**What you will do**
Answer these questions from the AI domain workflow narrative below.
1. Which Gemini model powers the AI domain?
2. What safety setting is applied to medical categories in the Gemini client?
3. Where are patient summaries cached?

**Excerpt provided**
AI Domain - Workflow Narrative

A conversational guide to understanding clinical intelligence features

What is the AI Domain?

The AI domain brings artificial intelligence capabilities to the EHR. It uses Google's Gemini model to help with clinical tasks - generating patient summaries, suggesting diagnoses, helping with medical coding, and providing a conversational interface for clinical queries.

This isn't AI for AI's sake. It's targeted assistance that helps clinicians work more efficiently while keeping them in control of clinical decisions.

The Technology Stack

Google Gemini

The AI domain is powered by Google Gemini 2.5 Flash. This is a large language model with strong medical knowledge and the ability to process both text and images.

The GeminiClient is a singleton that manages the connection to Google's AI platform. It handles authentication via API key, configures safety settings appropriate for medical content, and provides methods for generating responses.

Medical Safety Settings

Standard AI safety filters might block legitimate medical content. Descriptions of injuries, surgical procedures, or medication side effects could trigger "harmful content" filters designed for consumer applications.

The Gemini client is configured with relaxed safety settings (BLOCK_NONE) for medical categories. This ensures clinically relevant content isn't inappropriately blocked.

Patient Summaries

What They Are

Patient summaries are AI-generated overviews of a patient's clinical status. Instead of reading through dozens of encounter notes and lab results, a practitioner can get a concise summary.

The Generation Flow

When a summary is requested via /api/ai/summarize-patient:

The system fetches the patient data - demographics, conditions, medications, allergies, recent observations
This data is formatted into a structured prompt
The prompt is sent to Gemini with instructions to summarize
Gemini returns a natural language summary
The summary can be cached for future requests

Prompt Engineering

The prompts are carefully crafted. They include:

Clear instructions on what to summarize
The factual patient data
Formatting requirements
Warnings to not fabricate information

The prompt tells Gemini to act as a clinical summarization assistant and to only include information from the provided data.

Caching Strategy

Patient summaries are cached in Redis. Since generating summaries involves an API call to Google, caching saves time and cost for repeated requests.

Cache keys include the patient ID and a hash of their current data. If the patient data changes significantly, the cache is invalidated and a fresh summary is generated.

Chat Interface

Conversational AI

The chat interface allows practitioners to have a conversation about patient care. They can ask questions, get explanations, request help with documentation.

Session-Based Conversations

Chat is organized into sessions. A session maintains conversation history so each message has context from previous exchanges.

When a new message is sent to /api/ai/chat:

The session is loaded (or created if new)

**Data segment**
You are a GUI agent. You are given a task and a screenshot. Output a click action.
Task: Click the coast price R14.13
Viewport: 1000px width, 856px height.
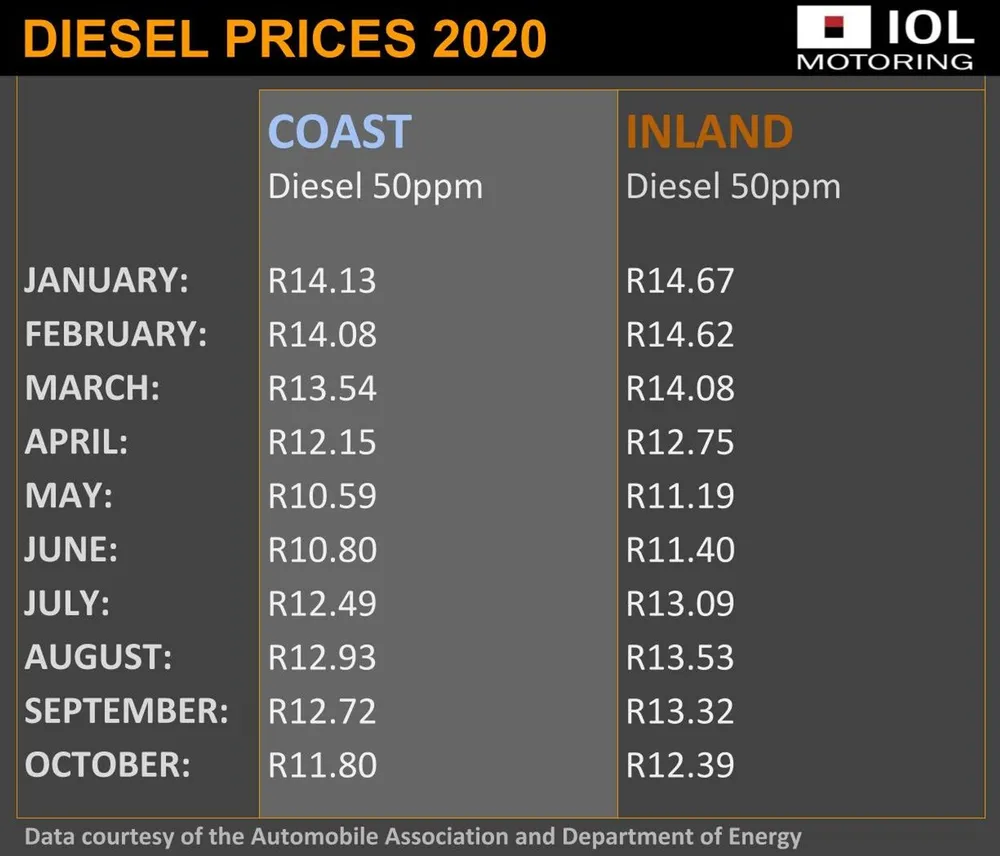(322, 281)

**Response box**
1. Google Gemini 2.5 Flash
2. BLOCK_NONE
3. In Redis